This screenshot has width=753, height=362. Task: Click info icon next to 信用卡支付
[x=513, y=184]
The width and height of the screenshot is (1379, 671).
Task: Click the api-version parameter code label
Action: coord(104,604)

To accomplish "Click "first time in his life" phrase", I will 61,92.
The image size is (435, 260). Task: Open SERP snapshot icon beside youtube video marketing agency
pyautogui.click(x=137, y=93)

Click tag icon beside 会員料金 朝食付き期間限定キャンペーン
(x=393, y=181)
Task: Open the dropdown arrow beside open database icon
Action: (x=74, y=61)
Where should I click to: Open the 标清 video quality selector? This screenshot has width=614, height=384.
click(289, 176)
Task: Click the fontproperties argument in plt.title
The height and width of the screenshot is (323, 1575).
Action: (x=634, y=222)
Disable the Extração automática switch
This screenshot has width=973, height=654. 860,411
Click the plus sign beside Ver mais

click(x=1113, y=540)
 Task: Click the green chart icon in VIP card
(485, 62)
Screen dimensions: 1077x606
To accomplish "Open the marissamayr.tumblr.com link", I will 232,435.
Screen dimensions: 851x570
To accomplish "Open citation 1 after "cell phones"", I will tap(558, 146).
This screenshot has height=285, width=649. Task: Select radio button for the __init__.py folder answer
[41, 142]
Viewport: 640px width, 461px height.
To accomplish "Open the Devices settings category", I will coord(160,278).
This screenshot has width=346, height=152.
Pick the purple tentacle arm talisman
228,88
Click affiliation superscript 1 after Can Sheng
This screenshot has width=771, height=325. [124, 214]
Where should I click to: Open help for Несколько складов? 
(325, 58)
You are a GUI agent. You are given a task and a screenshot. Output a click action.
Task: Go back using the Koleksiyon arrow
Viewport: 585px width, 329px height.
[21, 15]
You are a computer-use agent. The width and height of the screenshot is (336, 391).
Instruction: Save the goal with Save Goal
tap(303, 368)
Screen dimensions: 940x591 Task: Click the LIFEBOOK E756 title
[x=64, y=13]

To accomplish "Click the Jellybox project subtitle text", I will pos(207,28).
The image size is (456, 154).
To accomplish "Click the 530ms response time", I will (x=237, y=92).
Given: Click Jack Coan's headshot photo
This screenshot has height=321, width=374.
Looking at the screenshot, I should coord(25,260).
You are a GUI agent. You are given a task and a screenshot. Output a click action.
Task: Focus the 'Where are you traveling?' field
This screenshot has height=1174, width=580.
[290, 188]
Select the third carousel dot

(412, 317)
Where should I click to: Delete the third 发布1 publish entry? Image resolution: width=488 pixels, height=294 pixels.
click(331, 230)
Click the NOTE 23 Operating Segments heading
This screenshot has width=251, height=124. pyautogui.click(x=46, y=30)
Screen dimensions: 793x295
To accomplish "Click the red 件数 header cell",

======

▶ _TASK DETAILS_: Retype the data in full, precisely as given.

▶ _EXERCISE RESULT_:
This screenshot has width=753, height=362. Task: Click info icon next to 信用卡支付
[x=513, y=184]
The width and height of the screenshot is (1379, 671).
Task: Click the api-version parameter code label
Action: coord(104,604)

To accomplish "Click "first time in his life" phrase", I will 61,92.
The image size is (435, 260). Task: Open SERP snapshot icon beside youtube video marketing agency
pyautogui.click(x=137, y=93)

Click tag icon beside 会員料金 朝食付き期間限定キャンペーン
(x=393, y=181)
Task: Open the dropdown arrow beside open database icon
Action: (x=74, y=61)
Where should I click to: Open the 标清 video quality selector? This screenshot has width=614, height=384.
click(289, 176)
Task: Click the fontproperties argument in plt.title
The height and width of the screenshot is (323, 1575).
Action: (x=634, y=222)
Disable the Extração automática switch
This screenshot has width=973, height=654. 860,411
Click the plus sign beside Ver mais

click(x=1113, y=540)
 Task: Click the green chart icon in VIP card
(485, 62)
Screen dimensions: 1077x606
To accomplish "Open the marissamayr.tumblr.com link", I will 232,435.
Screen dimensions: 851x570
To accomplish "Open citation 1 after "cell phones"", I will tap(558, 146).
This screenshot has height=285, width=649. Task: Select radio button for the __init__.py folder answer
[41, 142]
Viewport: 640px width, 461px height.
To accomplish "Open the Devices settings category", I will coord(160,278).
This screenshot has width=346, height=152.
Pick the purple tentacle arm talisman
228,88
Click affiliation superscript 1 after Can Sheng
This screenshot has width=771, height=325. [124, 214]
Where should I click to: Open help for Несколько складов? 
(325, 58)
You are a GUI agent. You are given a task and a screenshot. Output a click action.
Task: Go back using the Koleksiyon arrow
Viewport: 585px width, 329px height.
[21, 15]
You are a computer-use agent. The width and height of the screenshot is (336, 391).
Instruction: Save the goal with Save Goal
tap(303, 368)
Screen dimensions: 940x591 Task: Click the LIFEBOOK E756 title
[x=64, y=13]

To accomplish "Click the Jellybox project subtitle text", I will pos(207,28).
The image size is (456, 154).
To accomplish "Click the 530ms response time", I will (x=237, y=92).
Given: Click Jack Coan's headshot photo
This screenshot has height=321, width=374.
Looking at the screenshot, I should coord(25,260).
You are a GUI agent. You are given a task and a screenshot. Output a click action.
Task: Focus the 'Where are you traveling?' field
This screenshot has height=1174, width=580.
[290, 188]
Select the third carousel dot

(412, 317)
Where should I click to: Delete the third 发布1 publish entry? Image resolution: width=488 pixels, height=294 pixels.
click(331, 230)
Click the NOTE 23 Operating Segments heading
This screenshot has width=251, height=124. pyautogui.click(x=46, y=30)
Screen dimensions: 793x295
To accomplish "Click the red 件数 header cell",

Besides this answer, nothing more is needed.